Berners-Lee had already built a type of hypertext system and he had experience with the internet so it was fairly natural for him to take these two ideas and join them together. In doing so he invented several component parts which together form the web. The Hypertext concept required a mechanism for linking documents together, and so Berners-Lee invented a text formatting, or markup, system which he called HyperText Markup Language (HTML) based on an existing standard called Standard Generalised Markup Language (SGML). All web pages are written in HTML, (or XHTML which is an XML compliant variant of HTML) either by a human author or by a computer program. Web browsers display their pages by interpreting the HTML markup tags and presenting the formatted content. This is not the place to try and teach HTML, so if you don't already know how to create simple HTML documents then I suggest you find a good reference or tutorial, like the one here.

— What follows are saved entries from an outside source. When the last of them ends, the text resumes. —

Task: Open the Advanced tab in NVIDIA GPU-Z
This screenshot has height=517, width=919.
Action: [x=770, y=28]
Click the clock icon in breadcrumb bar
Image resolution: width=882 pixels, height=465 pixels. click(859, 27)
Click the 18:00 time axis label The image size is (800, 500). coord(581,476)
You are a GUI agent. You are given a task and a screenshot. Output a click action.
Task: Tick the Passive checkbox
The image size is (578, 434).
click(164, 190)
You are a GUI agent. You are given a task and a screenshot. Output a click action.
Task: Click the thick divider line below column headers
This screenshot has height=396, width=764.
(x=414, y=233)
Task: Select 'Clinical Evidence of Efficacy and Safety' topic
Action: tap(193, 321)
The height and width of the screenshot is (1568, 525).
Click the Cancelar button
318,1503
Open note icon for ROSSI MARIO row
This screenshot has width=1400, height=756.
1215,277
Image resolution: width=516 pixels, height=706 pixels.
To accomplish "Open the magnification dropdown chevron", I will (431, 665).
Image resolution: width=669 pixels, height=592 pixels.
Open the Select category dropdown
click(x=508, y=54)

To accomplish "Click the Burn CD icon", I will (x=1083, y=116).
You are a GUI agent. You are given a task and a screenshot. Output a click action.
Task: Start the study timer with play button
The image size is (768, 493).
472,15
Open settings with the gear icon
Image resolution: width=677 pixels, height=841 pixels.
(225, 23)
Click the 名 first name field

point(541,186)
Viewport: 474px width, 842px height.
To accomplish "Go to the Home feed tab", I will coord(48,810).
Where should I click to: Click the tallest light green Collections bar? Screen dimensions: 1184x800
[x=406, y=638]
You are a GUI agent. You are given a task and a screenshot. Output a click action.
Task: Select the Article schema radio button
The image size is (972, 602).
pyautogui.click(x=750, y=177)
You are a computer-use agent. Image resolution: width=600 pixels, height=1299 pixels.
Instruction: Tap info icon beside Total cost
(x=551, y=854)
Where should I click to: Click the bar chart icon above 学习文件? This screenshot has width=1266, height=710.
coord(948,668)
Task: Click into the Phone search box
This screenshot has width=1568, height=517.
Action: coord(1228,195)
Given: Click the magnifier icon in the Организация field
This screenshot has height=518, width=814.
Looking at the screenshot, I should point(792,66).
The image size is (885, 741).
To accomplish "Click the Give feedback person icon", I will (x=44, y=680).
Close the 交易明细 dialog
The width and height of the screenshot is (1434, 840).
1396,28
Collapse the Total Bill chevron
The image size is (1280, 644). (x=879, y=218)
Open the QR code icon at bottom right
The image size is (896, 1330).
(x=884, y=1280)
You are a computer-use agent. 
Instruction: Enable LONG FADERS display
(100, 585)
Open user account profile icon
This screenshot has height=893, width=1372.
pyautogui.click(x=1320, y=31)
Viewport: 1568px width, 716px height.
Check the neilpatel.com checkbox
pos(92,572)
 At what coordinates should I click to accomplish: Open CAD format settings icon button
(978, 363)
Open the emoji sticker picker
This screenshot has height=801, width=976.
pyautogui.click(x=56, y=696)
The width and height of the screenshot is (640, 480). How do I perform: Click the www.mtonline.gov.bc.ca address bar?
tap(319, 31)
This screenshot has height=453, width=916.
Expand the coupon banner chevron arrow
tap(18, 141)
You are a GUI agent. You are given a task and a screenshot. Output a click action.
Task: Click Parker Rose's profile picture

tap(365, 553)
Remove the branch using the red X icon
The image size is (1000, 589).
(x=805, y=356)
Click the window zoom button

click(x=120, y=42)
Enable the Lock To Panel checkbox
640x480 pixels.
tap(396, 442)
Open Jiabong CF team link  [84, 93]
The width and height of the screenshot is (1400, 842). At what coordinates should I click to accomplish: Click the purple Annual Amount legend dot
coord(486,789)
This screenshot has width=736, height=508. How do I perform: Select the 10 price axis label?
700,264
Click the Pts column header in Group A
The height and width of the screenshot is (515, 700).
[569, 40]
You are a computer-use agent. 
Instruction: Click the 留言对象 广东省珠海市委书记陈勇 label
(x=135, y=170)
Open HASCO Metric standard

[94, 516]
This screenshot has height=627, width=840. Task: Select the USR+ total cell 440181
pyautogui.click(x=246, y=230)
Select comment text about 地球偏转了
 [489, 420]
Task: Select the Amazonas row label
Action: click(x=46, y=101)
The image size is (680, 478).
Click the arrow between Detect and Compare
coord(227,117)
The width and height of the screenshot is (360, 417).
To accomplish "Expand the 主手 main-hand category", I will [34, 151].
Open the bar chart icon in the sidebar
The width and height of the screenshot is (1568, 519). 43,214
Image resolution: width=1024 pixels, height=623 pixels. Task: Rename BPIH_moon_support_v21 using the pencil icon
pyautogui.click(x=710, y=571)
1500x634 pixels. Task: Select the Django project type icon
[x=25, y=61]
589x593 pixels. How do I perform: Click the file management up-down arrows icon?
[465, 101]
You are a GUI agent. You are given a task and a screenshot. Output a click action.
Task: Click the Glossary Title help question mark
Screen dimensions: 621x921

Having defined a markup language Berners-Lee could now create basic hypertext documents, like this tutorial. The pages could be formatted, images inserted and links to other documents created. So far no networking is involved. The next step was to make these documents accessible over the network and to do that required the definition of a standard address format for content. This is the now ubiquitous Uniform Resource Locator or URL. The first part of a URL identifies the protocol to be used, usually http for the web. The next part uses standard internet naming to identify a server (and optional port, the default being 80) and the final part is the logical location of the content on the server. I say logical because, although the specification looks like an absolute directory path in Unix, it is in fact relative to some fixed location known to the server, and indeed may not be a real location at all, since the server may translate the location into an application invokation or other form of data source. So if we look at the full URL of this page it is:
One problem with the static hypertext content that this scheme provided was that it was read-only. There was no way to interact with the content, nor indeed could the content be easily modified. Berners-Lee wanted more, he wanted the ability to interact with the content dynamically.
The solution to providing dynamic content lay in appending data to the end of the URL in what is known as an encoded string or, sometimes, an escaped string. These are the long strings of letters, numbers and percent signs that you sometimes see in the address bar of your browser after visiting a link. We will discuss these strings in more detail later, since to communicate with dynamic web sites we will need to be able to construct these encoded strings.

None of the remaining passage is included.